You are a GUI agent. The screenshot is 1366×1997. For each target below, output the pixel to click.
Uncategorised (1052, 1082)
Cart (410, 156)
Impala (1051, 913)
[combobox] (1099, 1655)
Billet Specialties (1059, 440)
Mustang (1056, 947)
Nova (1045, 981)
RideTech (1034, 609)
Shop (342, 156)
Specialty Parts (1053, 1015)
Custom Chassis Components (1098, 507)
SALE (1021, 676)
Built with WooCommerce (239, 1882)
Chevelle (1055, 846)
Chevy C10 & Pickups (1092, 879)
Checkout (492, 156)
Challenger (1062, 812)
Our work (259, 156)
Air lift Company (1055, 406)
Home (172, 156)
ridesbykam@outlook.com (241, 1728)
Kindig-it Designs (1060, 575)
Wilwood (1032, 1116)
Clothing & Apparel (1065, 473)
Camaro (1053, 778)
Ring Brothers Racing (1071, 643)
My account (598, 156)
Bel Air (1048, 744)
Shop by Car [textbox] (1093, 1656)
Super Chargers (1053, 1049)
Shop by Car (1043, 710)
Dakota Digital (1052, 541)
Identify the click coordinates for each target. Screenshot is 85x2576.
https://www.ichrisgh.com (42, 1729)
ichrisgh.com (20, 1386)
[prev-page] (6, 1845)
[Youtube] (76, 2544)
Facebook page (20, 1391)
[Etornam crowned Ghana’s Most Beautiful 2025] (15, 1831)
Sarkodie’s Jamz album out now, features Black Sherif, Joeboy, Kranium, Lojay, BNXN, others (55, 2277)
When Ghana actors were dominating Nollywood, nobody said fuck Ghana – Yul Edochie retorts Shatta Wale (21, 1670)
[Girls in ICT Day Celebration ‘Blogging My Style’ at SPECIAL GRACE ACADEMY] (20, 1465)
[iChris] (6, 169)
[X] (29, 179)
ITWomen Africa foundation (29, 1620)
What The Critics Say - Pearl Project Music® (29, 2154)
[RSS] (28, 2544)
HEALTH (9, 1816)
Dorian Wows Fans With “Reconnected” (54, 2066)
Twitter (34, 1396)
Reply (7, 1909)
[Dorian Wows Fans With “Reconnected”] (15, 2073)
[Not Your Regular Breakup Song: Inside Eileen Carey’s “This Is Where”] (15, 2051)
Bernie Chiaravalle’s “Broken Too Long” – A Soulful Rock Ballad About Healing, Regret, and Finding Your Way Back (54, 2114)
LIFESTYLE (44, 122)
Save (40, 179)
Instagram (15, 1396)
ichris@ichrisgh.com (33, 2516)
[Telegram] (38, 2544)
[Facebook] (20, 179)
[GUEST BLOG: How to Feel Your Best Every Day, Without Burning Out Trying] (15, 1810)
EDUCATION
········
| Exercise requirements |
Write out every entry again, exactly as it appears.

| Exercise result |
You are a GUI agent. The screenshot is 1366×1997. For each target below, output the pixel to click.
Uncategorised (1052, 1082)
Cart (410, 156)
Impala (1051, 913)
[combobox] (1099, 1655)
Billet Specialties (1059, 440)
Mustang (1056, 947)
Nova (1045, 981)
RideTech (1034, 609)
Shop (342, 156)
Specialty Parts (1053, 1015)
Custom Chassis Components (1098, 507)
SALE (1021, 676)
Built with WooCommerce (239, 1882)
Chevelle (1055, 846)
Chevy C10 & Pickups (1092, 879)
Checkout (492, 156)
Challenger (1062, 812)
Our work (259, 156)
Air lift Company (1055, 406)
Home (172, 156)
ridesbykam@outlook.com (241, 1728)
Kindig-it Designs (1060, 575)
Wilwood (1032, 1116)
Clothing & Apparel (1065, 473)
Camaro (1053, 778)
Ring Brothers Racing (1071, 643)
My account (598, 156)
Bel Air (1048, 744)
Shop by Car [textbox] (1093, 1656)
Super Chargers (1053, 1049)
Shop by Car (1043, 710)
Dakota Digital (1052, 541)
Identify the click coordinates for each target. Screenshot is 85x2576.
https://www.ichrisgh.com (42, 1729)
ichrisgh.com (20, 1386)
[prev-page] (6, 1845)
[Youtube] (76, 2544)
Facebook page (20, 1391)
[Etornam crowned Ghana’s Most Beautiful 2025] (15, 1831)
Sarkodie’s Jamz album out now, features Black Sherif, Joeboy, Kranium, Lojay, BNXN, others (55, 2277)
When Ghana actors were dominating Nollywood, nobody said fuck Ghana – Yul Edochie retorts Shatta Wale (21, 1670)
[Girls in ICT Day Celebration ‘Blogging My Style’ at SPECIAL GRACE ACADEMY] (20, 1465)
[iChris] (6, 169)
[X] (29, 179)
ITWomen Africa foundation (29, 1620)
What The Critics Say - Pearl Project Music® (29, 2154)
[RSS] (28, 2544)
HEALTH (9, 1816)
Dorian Wows Fans With “Reconnected” (54, 2066)
Twitter (34, 1396)
Reply (7, 1909)
[Dorian Wows Fans With “Reconnected”] (15, 2073)
[Not Your Regular Breakup Song: Inside Eileen Carey’s “This Is Where”] (15, 2051)
Bernie Chiaravalle’s “Broken Too Long” – A Soulful Rock Ballad About Healing, Regret, and Finding Your Way Back (54, 2114)
LIFESTYLE (44, 122)
Save (40, 179)
Instagram (15, 1396)
ichris@ichrisgh.com (33, 2516)
[Telegram] (38, 2544)
[Facebook] (20, 179)
[GUEST BLOG: How to Feel Your Best Every Day, Without Burning Out Trying] (15, 1810)
EDUCATION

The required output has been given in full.